• Interface element lines
##############################

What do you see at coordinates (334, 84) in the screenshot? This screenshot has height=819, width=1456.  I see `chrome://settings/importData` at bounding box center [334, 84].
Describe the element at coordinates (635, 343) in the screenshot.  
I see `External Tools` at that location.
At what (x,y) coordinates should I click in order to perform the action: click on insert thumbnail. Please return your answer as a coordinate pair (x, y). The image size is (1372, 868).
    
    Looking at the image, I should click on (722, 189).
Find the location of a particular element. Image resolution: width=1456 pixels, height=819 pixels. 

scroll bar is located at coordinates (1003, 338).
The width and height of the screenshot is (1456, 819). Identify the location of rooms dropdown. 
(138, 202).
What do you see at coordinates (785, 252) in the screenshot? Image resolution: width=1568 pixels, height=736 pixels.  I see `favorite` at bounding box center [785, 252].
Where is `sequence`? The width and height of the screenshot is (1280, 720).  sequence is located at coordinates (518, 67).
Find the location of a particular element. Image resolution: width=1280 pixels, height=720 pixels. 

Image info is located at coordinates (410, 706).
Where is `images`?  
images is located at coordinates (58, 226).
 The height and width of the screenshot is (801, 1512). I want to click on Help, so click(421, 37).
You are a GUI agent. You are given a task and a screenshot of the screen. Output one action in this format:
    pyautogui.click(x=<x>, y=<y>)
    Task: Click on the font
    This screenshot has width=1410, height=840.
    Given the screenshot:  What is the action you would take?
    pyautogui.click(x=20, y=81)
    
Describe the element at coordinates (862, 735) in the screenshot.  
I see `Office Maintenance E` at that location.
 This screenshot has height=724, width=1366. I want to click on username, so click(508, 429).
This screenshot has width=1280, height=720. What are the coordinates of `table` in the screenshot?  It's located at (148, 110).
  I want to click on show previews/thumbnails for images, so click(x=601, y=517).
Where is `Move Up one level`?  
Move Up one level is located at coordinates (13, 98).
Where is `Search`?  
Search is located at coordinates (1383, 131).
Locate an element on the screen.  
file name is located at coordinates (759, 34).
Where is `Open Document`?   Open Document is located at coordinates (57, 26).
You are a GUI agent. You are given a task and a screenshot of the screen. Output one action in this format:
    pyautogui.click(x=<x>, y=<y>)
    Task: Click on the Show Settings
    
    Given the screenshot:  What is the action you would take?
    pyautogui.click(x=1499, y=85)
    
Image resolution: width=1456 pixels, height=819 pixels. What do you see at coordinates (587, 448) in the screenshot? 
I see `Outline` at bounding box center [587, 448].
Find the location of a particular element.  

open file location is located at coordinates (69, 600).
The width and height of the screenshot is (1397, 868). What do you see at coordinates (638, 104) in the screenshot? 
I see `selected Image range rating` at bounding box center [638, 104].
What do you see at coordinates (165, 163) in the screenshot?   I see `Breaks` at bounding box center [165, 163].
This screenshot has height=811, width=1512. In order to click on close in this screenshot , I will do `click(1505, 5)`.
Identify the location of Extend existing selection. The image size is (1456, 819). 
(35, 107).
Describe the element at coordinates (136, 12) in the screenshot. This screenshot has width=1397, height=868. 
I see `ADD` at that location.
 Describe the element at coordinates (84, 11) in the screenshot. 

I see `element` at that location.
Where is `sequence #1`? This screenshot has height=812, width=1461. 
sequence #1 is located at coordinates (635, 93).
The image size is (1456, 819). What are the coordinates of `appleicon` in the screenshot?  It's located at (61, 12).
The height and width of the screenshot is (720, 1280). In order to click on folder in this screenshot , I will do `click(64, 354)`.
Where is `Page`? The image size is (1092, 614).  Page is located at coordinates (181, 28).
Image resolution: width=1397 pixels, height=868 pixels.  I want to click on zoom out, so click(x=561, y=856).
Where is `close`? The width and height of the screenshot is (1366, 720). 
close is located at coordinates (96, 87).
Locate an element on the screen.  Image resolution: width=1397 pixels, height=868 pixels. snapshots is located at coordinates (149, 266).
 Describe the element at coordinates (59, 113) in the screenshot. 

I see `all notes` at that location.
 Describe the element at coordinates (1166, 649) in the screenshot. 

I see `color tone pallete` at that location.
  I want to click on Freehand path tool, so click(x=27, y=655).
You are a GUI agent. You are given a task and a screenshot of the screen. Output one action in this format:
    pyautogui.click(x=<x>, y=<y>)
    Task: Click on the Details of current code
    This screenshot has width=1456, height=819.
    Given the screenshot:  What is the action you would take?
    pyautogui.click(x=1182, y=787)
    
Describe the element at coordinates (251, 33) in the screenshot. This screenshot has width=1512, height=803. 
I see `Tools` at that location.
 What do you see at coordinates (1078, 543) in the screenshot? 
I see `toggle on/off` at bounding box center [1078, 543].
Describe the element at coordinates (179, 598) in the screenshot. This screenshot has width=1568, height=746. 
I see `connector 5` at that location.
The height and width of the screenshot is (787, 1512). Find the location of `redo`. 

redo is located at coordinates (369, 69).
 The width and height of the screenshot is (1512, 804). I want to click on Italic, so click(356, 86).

##############################

• WHAT TO WORK ON
Reproduce every one of the lines above verbatim, without changing a single character.

• THE ANSWER
What do you see at coordinates (334, 84) in the screenshot? This screenshot has height=819, width=1456.  I see `chrome://settings/importData` at bounding box center [334, 84].
Describe the element at coordinates (635, 343) in the screenshot.  
I see `External Tools` at that location.
At what (x,y) coordinates should I click in order to perform the action: click on insert thumbnail. Please return your answer as a coordinate pair (x, y). The image size is (1372, 868).
    
    Looking at the image, I should click on (722, 189).
Find the location of a particular element. Image resolution: width=1456 pixels, height=819 pixels. 

scroll bar is located at coordinates (1003, 338).
The width and height of the screenshot is (1456, 819). Identify the location of rooms dropdown. 
(138, 202).
What do you see at coordinates (785, 252) in the screenshot? Image resolution: width=1568 pixels, height=736 pixels.  I see `favorite` at bounding box center [785, 252].
Where is `sequence`? The width and height of the screenshot is (1280, 720).  sequence is located at coordinates (518, 67).
Find the location of a particular element. Image resolution: width=1280 pixels, height=720 pixels. 

Image info is located at coordinates (410, 706).
Where is `images`?  
images is located at coordinates (58, 226).
 The height and width of the screenshot is (801, 1512). I want to click on Help, so click(421, 37).
You are a GUI agent. You are given a task and a screenshot of the screen. Output one action in this format:
    pyautogui.click(x=<x>, y=<y>)
    Task: Click on the font
    This screenshot has width=1410, height=840.
    Given the screenshot:  What is the action you would take?
    pyautogui.click(x=20, y=81)
    
Describe the element at coordinates (862, 735) in the screenshot.  
I see `Office Maintenance E` at that location.
 This screenshot has height=724, width=1366. I want to click on username, so click(508, 429).
This screenshot has width=1280, height=720. What are the coordinates of `table` in the screenshot?  It's located at (148, 110).
  I want to click on show previews/thumbnails for images, so click(x=601, y=517).
Where is `Move Up one level`?  
Move Up one level is located at coordinates (13, 98).
Where is `Search`?  
Search is located at coordinates (1383, 131).
Locate an element on the screen.  
file name is located at coordinates (759, 34).
Where is `Open Document`?   Open Document is located at coordinates (57, 26).
You are a GUI agent. You are given a task and a screenshot of the screen. Output one action in this format:
    pyautogui.click(x=<x>, y=<y>)
    Task: Click on the Show Settings
    
    Given the screenshot:  What is the action you would take?
    pyautogui.click(x=1499, y=85)
    
Image resolution: width=1456 pixels, height=819 pixels. What do you see at coordinates (587, 448) in the screenshot? 
I see `Outline` at bounding box center [587, 448].
Find the location of a particular element.  

open file location is located at coordinates (69, 600).
The width and height of the screenshot is (1397, 868). What do you see at coordinates (638, 104) in the screenshot? 
I see `selected Image range rating` at bounding box center [638, 104].
What do you see at coordinates (165, 163) in the screenshot?   I see `Breaks` at bounding box center [165, 163].
This screenshot has height=811, width=1512. In order to click on close in this screenshot , I will do `click(1505, 5)`.
Identify the location of Extend existing selection. The image size is (1456, 819). 
(35, 107).
Describe the element at coordinates (136, 12) in the screenshot. This screenshot has width=1397, height=868. 
I see `ADD` at that location.
 Describe the element at coordinates (84, 11) in the screenshot. 

I see `element` at that location.
Where is `sequence #1`? This screenshot has height=812, width=1461. 
sequence #1 is located at coordinates (635, 93).
The image size is (1456, 819). What are the coordinates of `appleicon` in the screenshot?  It's located at (61, 12).
The height and width of the screenshot is (720, 1280). In order to click on folder in this screenshot , I will do `click(64, 354)`.
Where is `Page`? The image size is (1092, 614).  Page is located at coordinates (181, 28).
Image resolution: width=1397 pixels, height=868 pixels.  I want to click on zoom out, so click(x=561, y=856).
Where is `close`? The width and height of the screenshot is (1366, 720). 
close is located at coordinates (96, 87).
Locate an element on the screen.  Image resolution: width=1397 pixels, height=868 pixels. snapshots is located at coordinates (149, 266).
 Describe the element at coordinates (59, 113) in the screenshot. 

I see `all notes` at that location.
 Describe the element at coordinates (1166, 649) in the screenshot. 

I see `color tone pallete` at that location.
  I want to click on Freehand path tool, so click(x=27, y=655).
You are a GUI agent. You are given a task and a screenshot of the screen. Output one action in this format:
    pyautogui.click(x=<x>, y=<y>)
    Task: Click on the Details of current code
    This screenshot has width=1456, height=819.
    Given the screenshot:  What is the action you would take?
    pyautogui.click(x=1182, y=787)
    
Describe the element at coordinates (251, 33) in the screenshot. This screenshot has width=1512, height=803. 
I see `Tools` at that location.
 What do you see at coordinates (1078, 543) in the screenshot? 
I see `toggle on/off` at bounding box center [1078, 543].
Describe the element at coordinates (179, 598) in the screenshot. This screenshot has width=1568, height=746. 
I see `connector 5` at that location.
The height and width of the screenshot is (787, 1512). Find the location of `redo`. 

redo is located at coordinates (369, 69).
 The width and height of the screenshot is (1512, 804). I want to click on Italic, so click(356, 86).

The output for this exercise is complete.